In the days of the Windows 2.x environment - which was then an overlay on top of MS-DOS - applications stored information about themselves in "initialization files," which were plaintext files whose variables and values could be plainly read by anyone. In the era before the Web, this wasn't a security concern. Unofficially with Windows for Workgroups 3.11, and later officially with Windows 95, Microsoft's implementation of its ground-breaking Component Object Model (COM) brought with it the creation of the System Registry - one colossal non-relational database whose three principal files became the easiest targets for the first network incursion attempts. Besides, as more and more applications are installed in Windows, the Registry has historically been the culprit for making everything slower and slower over time.
 
This afternoon, Microsoft's Greg Sullivan confirmed the company's official exodus away from the System Registry as a key component, and toward what are now being called "application manifests" - individual, secure files for applications to store their own configuration data, and for other purposes.
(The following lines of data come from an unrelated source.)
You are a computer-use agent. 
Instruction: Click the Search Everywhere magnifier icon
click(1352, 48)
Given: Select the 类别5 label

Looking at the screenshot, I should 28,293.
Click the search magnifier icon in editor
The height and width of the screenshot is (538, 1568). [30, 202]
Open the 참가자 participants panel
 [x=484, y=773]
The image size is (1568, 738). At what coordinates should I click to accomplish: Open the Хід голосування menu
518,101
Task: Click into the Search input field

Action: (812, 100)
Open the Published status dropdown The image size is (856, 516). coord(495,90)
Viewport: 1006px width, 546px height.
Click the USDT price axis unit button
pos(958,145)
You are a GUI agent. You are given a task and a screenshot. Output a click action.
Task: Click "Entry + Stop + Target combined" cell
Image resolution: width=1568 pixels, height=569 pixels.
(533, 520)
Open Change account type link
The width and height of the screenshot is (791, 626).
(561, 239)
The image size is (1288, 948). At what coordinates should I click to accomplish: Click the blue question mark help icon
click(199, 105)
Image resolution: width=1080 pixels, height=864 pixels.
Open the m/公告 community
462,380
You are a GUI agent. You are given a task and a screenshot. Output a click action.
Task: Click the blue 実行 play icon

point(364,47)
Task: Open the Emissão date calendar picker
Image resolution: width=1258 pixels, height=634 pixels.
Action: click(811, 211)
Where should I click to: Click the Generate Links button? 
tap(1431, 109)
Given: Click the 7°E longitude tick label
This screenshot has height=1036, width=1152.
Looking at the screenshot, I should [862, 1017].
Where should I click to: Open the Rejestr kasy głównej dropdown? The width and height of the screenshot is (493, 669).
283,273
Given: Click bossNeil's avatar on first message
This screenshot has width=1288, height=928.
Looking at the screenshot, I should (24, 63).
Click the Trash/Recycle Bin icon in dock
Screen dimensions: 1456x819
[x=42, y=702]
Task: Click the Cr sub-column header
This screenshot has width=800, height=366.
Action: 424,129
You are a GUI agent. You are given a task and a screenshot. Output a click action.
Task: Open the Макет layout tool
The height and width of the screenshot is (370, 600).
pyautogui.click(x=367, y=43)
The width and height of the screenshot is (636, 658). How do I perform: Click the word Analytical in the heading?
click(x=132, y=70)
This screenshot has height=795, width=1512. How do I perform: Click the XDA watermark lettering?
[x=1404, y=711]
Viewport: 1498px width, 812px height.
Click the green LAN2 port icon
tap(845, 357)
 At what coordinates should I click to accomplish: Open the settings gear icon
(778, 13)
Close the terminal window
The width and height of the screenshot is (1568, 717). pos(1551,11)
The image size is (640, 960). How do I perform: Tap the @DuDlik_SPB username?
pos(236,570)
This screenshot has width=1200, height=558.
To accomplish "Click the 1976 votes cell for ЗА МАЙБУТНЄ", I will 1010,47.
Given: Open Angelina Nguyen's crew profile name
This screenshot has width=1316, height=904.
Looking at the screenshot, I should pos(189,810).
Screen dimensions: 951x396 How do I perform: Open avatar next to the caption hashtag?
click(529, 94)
It turns out that, as Microsoft moves toward gradual adoption of what was dubbed this morning Windows Communication Foundation (formerly and more affectionately known as "Indigo"), a single file for storing the configurations and data attributes of all running components in the system, may eventually no longer be necessary.
 
"This has been an ongoing design goal of ours," Sullivan told us. "The Registry has served its purpose well for managing the settings and keys required to do configuration - particularly application installation and behavior - but that model has also been fraught with some challenges that we've had to face. So it's been a long-term goal for us to evolve that." However, Sullivan added, there are still over 600 million people using Windows XP and, therefore, using local System Registries. The challenge over the next several years will be to migrate to a Registry-free world without breaking applications.
 
One approach to implementing this exodus, Sullivan revealed to us for the first time, will be a new system that provides non-administrative users with a "virtual Registry," ostensibly at first for the sake of protecting the main Registry from abuse. This way, said Sullivan, "not every user has to be an administrator to accomplish something. But when we're able to virtualize the Registry, we can actually provide a standard user with a way to have a meaningful interaction, including installing applications that write to the Registry, but in a way that doesn't necessarily permanently harm or affect what the administrator has set up." Conceivably, a virtual Registry could be used by older Windows applications that still require it, within a future system - probably far later than Vista - that no longer provides the Registry as a standard service.